© TF1Ici et là, certains lycéens ne fléchissent pas contre la loi Fillon. Même si la réforme voulue par le ministre de l'Education a été adoptée, le mécontentement continue, et parfois sous des formes plus virulentes que la traditionnelle marche avec forces banderoles et slogans.
Une proviseure molestée
Le fonctionnement d'une vingtaine de lycées parisiens a été perturbé jeudi. Selon le rectorat, "environ 1.500 lycéens sur 72.000 à Paris se sont mobilisés". Une manifestation devait avoir lieu de la place de la République au Panthéon, sans appel des syndicats. Plusieurs lycées ont été fermés par leurs proviseurs. Le lycée Sophie-Germain, évacué mercredi par les forces de l'ordre reste fermé jusqu'à lundi. "La proviseure du lycée Turgot a été molestée par des lycéens, elle a notamment reçu des coups de poing dans la figure alors qu'elle tentait de faire sauter les chaînes et barrières qui bloquaient le lycée dans la matinée", a affirmé le rectorat, qui a estimé que c'était "honteux de la part de lycéens qui se disent responsables et citoyens". Par ailleurs, des barrages plus ou moins filtrants ont été installés devant plusieurs lycées comme Henri IV ou Jean-Baptiste. Des lycéens des Hauts-de-Seine ont également affirmé avoir envahi le campus de l'université Paris X-Nanterre afin de convaincre les étudiants de les accompagner à la manifestation parisienne.

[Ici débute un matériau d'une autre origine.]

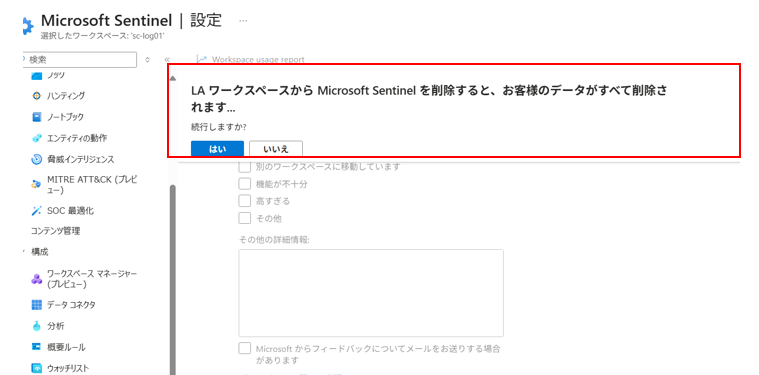The image size is (759, 375).
Task: Check the 機能が不十分 checkbox
Action: pos(244,184)
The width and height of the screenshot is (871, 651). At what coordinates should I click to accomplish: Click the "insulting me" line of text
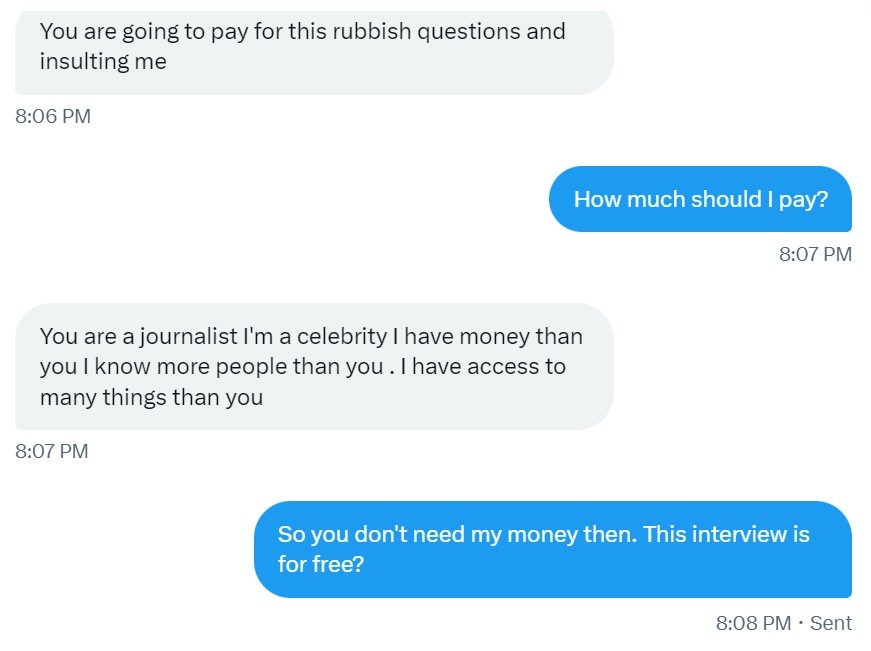(x=103, y=62)
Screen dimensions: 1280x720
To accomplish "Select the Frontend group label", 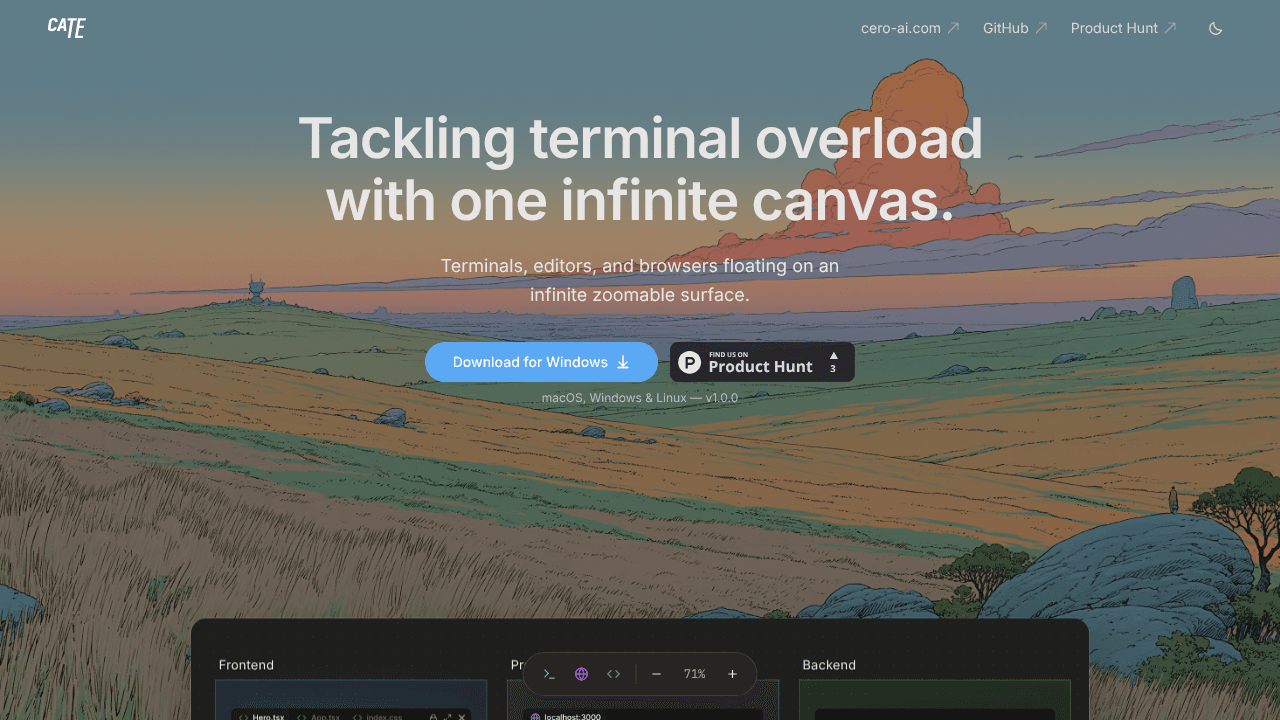I will (x=246, y=665).
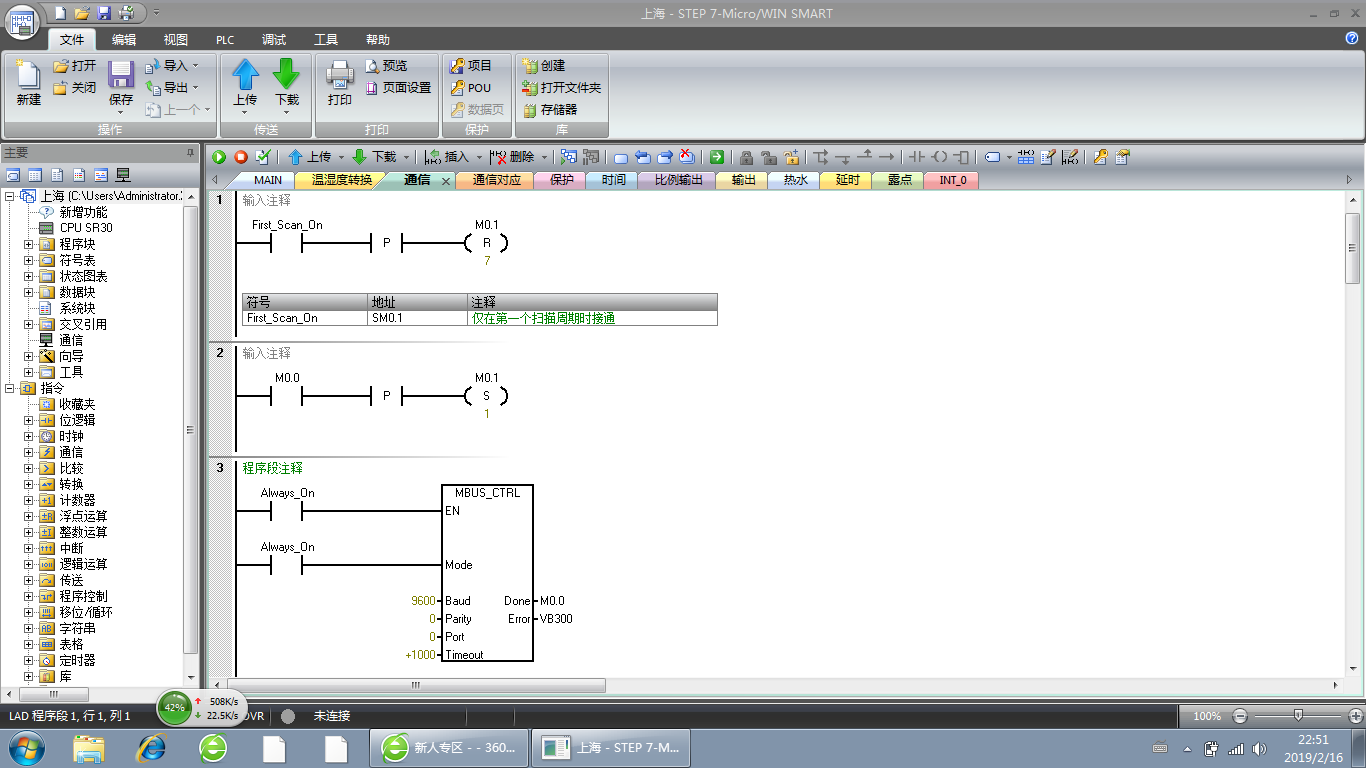Click the red Stop PLC icon
Viewport: 1366px width, 768px height.
(241, 157)
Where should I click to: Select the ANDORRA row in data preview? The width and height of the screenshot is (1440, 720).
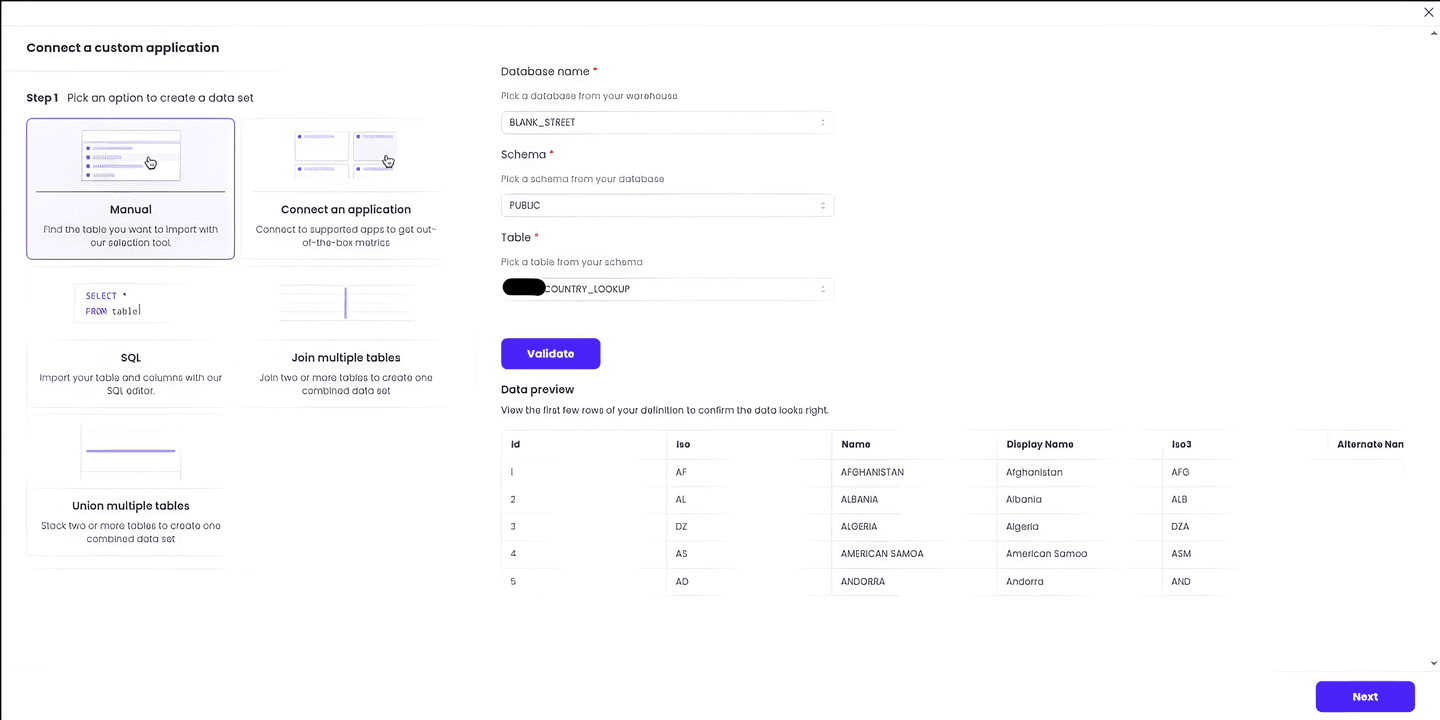click(862, 581)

A Bordeaux, une cinquantaine d'élèves du lycée Magendie ont formé une chaîne humaine pour bloquer l'accès de l'établissement. Les lycéens d'une demi-douzaine d'établissements se sont également rassemblés devant le rectorat où une délégation devait être reçue. A Pau, des dizaines d'élèves accompagnés de parents ont campé dans le lycée Saint John Perse. Jeudi matin, ils ont bloqué les grilles de l'établissement, empêchant quelque 350 élèves d'entrer et empêchant la tenue des cours, selon la direction de l'établissement.
"Journée lycée mort"
Poursuite des actions également dans une quinzaine de lycées de la région Midi-Pyrénées où l'on assistait à un retour à la normale dans certains établissements et un durcissement dans d'autres. A la mi-journée, le rectorat faisait état de sept occupations nocturnes dans la région, d'une dizaine de lycées bloqués où les cours n'ont pas lieu et de barrages filtrants dans plusieurs établissements.
A Orléans, 200 jeunes ont défilé dans les rues pour que "la mobilisation continue". "Les cours se poursuivent normalement dans les établissements" a-t-on indiqué au rectorat. Environ 200 lycéens ont bloqué l'entrée des lycées Descartes et Pascal, dans le centre de Tours et dressé "un piquet de grève" pour "une journée lycée mort" selon une porte-parole des lycéens. Des "blocages souples" permettant à ceux qui le souhaitaient d'entrer ou de sortir. Ils n'ont pas empêché la tenue des cours.